**Try it**
Nothing in the entries may change when they are transcribed.

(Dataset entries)
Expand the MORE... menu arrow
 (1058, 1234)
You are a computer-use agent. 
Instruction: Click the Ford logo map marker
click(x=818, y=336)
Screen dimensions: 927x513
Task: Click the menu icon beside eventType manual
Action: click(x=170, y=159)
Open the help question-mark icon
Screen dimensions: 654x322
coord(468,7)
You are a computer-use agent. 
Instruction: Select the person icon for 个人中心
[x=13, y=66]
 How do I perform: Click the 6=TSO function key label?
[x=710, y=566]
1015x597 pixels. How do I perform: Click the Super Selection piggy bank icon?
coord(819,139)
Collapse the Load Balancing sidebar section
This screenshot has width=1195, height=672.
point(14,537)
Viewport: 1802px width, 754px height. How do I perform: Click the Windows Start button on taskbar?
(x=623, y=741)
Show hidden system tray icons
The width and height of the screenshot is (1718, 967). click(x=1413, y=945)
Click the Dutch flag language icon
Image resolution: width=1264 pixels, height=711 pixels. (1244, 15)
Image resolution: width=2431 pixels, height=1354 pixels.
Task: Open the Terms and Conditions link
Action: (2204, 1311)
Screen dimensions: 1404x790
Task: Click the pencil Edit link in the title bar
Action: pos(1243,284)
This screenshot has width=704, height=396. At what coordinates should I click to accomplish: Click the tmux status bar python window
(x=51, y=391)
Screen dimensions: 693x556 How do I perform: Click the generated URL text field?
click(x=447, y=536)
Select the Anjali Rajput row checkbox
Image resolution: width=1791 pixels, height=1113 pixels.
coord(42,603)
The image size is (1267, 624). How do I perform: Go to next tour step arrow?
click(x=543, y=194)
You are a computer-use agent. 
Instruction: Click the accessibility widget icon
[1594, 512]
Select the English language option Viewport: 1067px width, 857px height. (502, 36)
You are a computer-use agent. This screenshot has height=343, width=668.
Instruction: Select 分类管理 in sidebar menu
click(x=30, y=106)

**Answer to this task**
Expand the MORE... menu arrow
 (1058, 1234)
You are a computer-use agent. 
Instruction: Click the Ford logo map marker
click(x=818, y=336)
Screen dimensions: 927x513
Task: Click the menu icon beside eventType manual
Action: click(x=170, y=159)
Open the help question-mark icon
Screen dimensions: 654x322
coord(468,7)
You are a computer-use agent. 
Instruction: Select the person icon for 个人中心
[x=13, y=66]
 How do I perform: Click the 6=TSO function key label?
[x=710, y=566]
1015x597 pixels. How do I perform: Click the Super Selection piggy bank icon?
coord(819,139)
Collapse the Load Balancing sidebar section
This screenshot has width=1195, height=672.
point(14,537)
Viewport: 1802px width, 754px height. How do I perform: Click the Windows Start button on taskbar?
(x=623, y=741)
Show hidden system tray icons
The width and height of the screenshot is (1718, 967). click(x=1413, y=945)
Click the Dutch flag language icon
Image resolution: width=1264 pixels, height=711 pixels. (1244, 15)
Image resolution: width=2431 pixels, height=1354 pixels.
Task: Open the Terms and Conditions link
Action: (2204, 1311)
Screen dimensions: 1404x790
Task: Click the pencil Edit link in the title bar
Action: pos(1243,284)
This screenshot has width=704, height=396. At what coordinates should I click to accomplish: Click the tmux status bar python window
(x=51, y=391)
Screen dimensions: 693x556 How do I perform: Click the generated URL text field?
click(x=447, y=536)
Select the Anjali Rajput row checkbox
Image resolution: width=1791 pixels, height=1113 pixels.
coord(42,603)
The image size is (1267, 624). How do I perform: Go to next tour step arrow?
click(x=543, y=194)
You are a computer-use agent. 
Instruction: Click the accessibility widget icon
[1594, 512]
Select the English language option Viewport: 1067px width, 857px height. (502, 36)
You are a computer-use agent. This screenshot has height=343, width=668.
Instruction: Select 分类管理 in sidebar menu
click(x=30, y=106)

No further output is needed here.